I think I've solved the great Missing Kiwi Problem. There were few actual new zealanders running the tourist operations in NZ - it was mostly brits. It seems that all the New Zealanders are now running the Voss Rafting Senter and Norsk Adventures. These guys didn't even bother to give the safety lecture in anything but Engelsk.
Here's my favorite big of hyperbole from a Voss tourist brochure: "The impact on your life that the act you are now contemplating can not be overstated. ... You must choose. To go through life able to say 'yes, I did it', or to go through life knowing that you had the opportunity, but you turned it down and walked away from becoming the complete person you could have been." Wow. Not only are you a big wuss if you don't go bungee-jumping, but you're also missing out on self-actualization.

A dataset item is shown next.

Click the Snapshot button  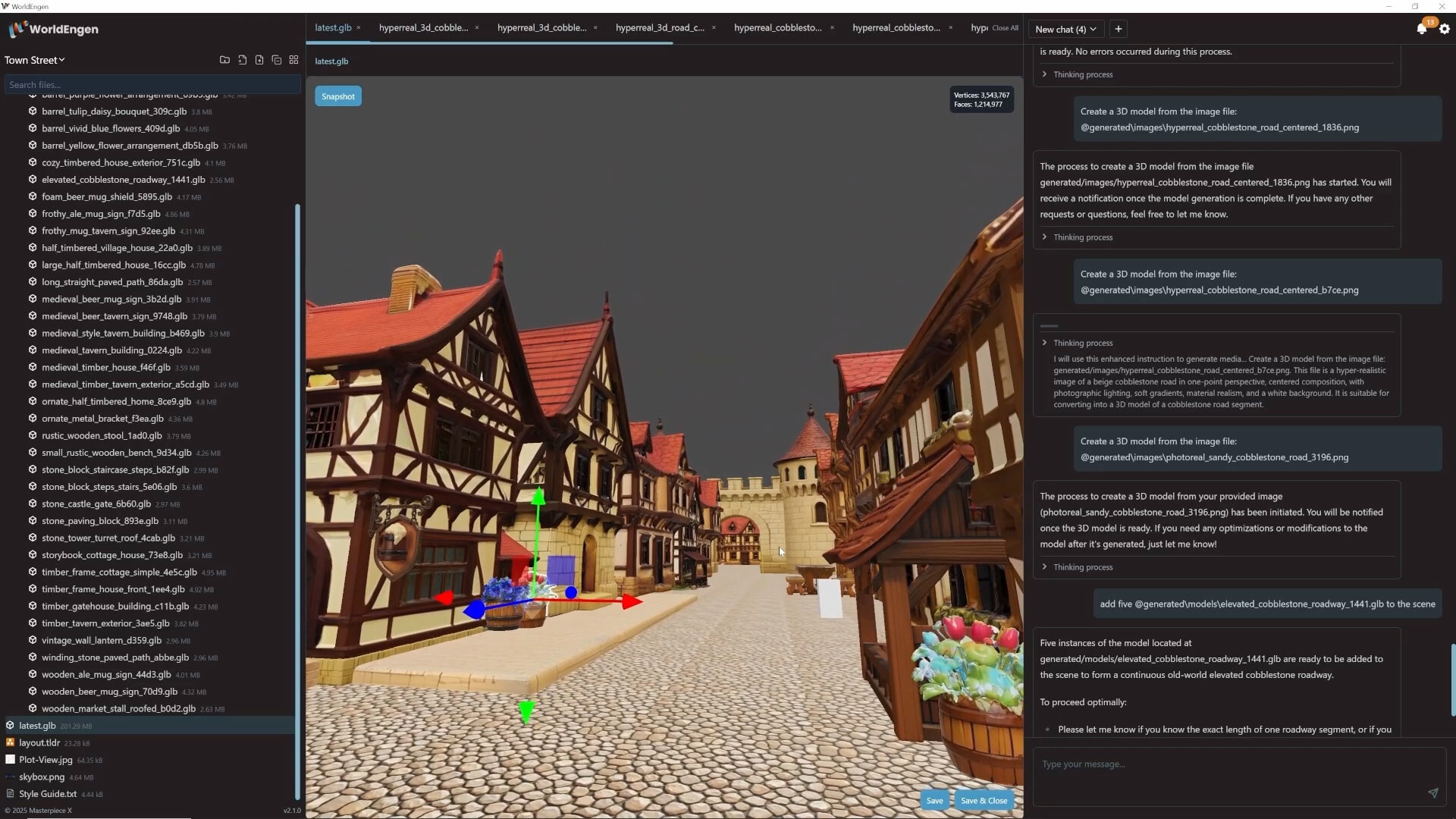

Following the rafting trip, I pushed over the pass then coasted down to Ganvin, where I am staying in a lovely little cabin by a lake. (Cold, but clear and clean - perfect for very very brisk post-cycle swimming.) This highway was really pleasant because it had a special bike lane, which let my mind wander a bit more than I otherwise would allow it to. Absolutely spectacular views coming down into the valley with the usual gushing waterfalls and sharp cliff faces. My jaw still drops and I can't help but laugh when I see all this. Jaded hasn't set in yet.
Dinner is canned tuna fish and raspberries picked from the church next door. What is the gelatinous goo that tuna is packed in? Eww.
My cabin contains a stack of guestbooks dating back to 1973. Little has changed since then based on the sketches and watercolors (!) in the books. Even the prices are still expensive - one brit couple in '74 was saying that they'd be happy to visit again once they could afford it. I left my own illustration showing my bike and bulging leg muscles.
Norway sucks for stargazing. We're too far south ofr midnight sun, but old Sol is never far below the horizon. It never becomes completely dark here, but there is a sort of deep twilight from 11p-4a. Nice, if you want a lot of daylight for outdoor activities. Still, I was hoping that clear air and small cities would afford lots of stars at night. Instead, I see about as many as in Boston. Since I'm light-activated and rise with the sun, this kind of schedule is kiling me. I'l die smiling though.